◆ Task ◆
Set down, exactly and with nothing added, the lines running from the one that holds "The height and" to the final line of the records. Pictures stay out of the copy.

%%

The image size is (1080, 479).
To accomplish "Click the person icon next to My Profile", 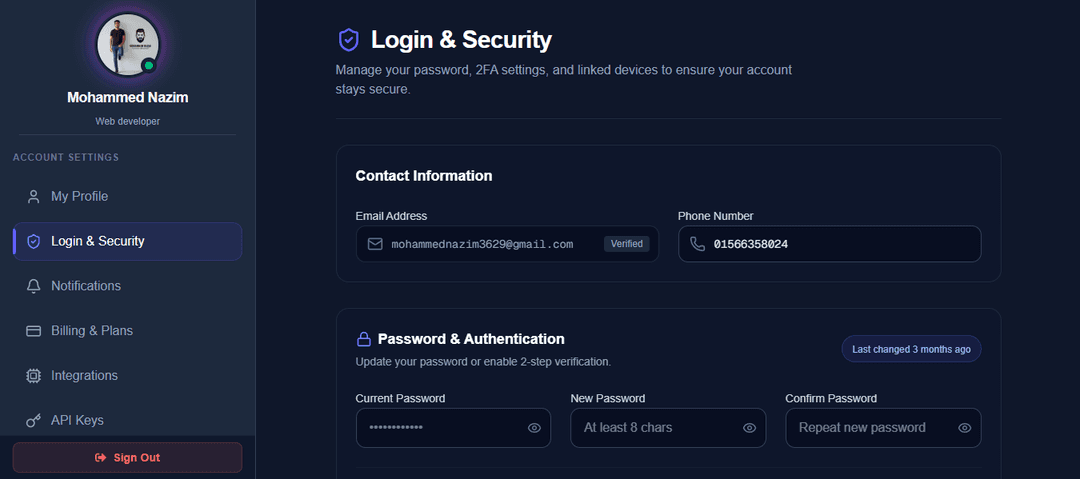I will click(33, 196).
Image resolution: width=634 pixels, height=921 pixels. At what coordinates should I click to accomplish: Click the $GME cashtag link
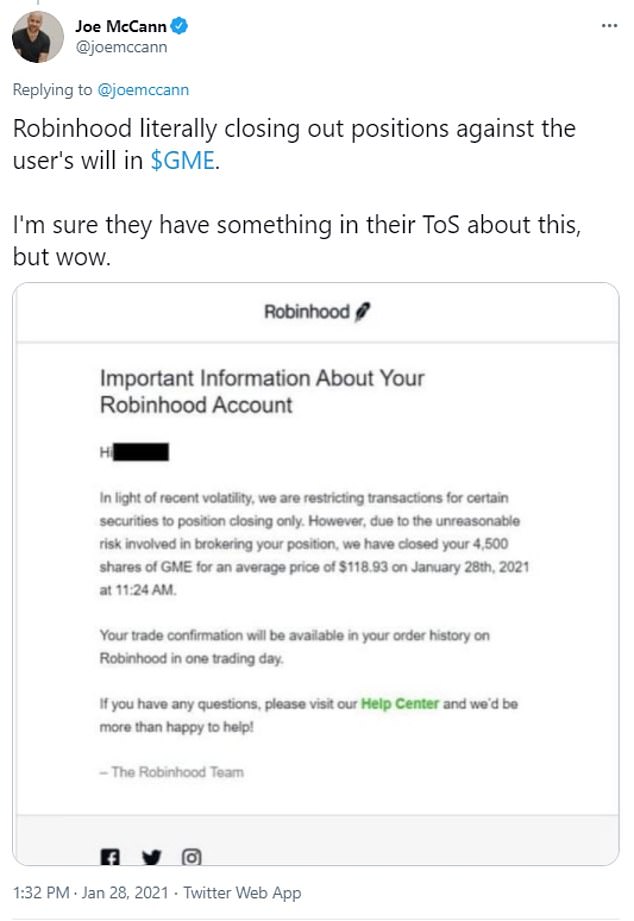click(x=182, y=160)
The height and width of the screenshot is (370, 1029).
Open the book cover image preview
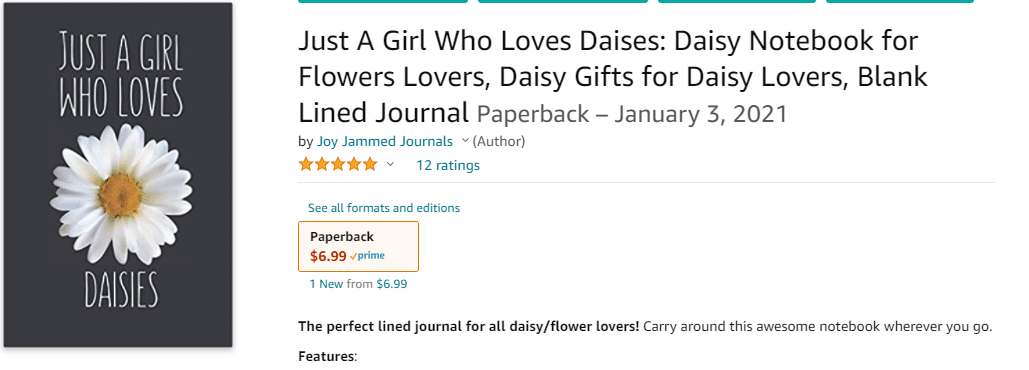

%%

◆ Final answer ◆
The height and width of the screenshot is (370, 1029).
Open the book cover image preview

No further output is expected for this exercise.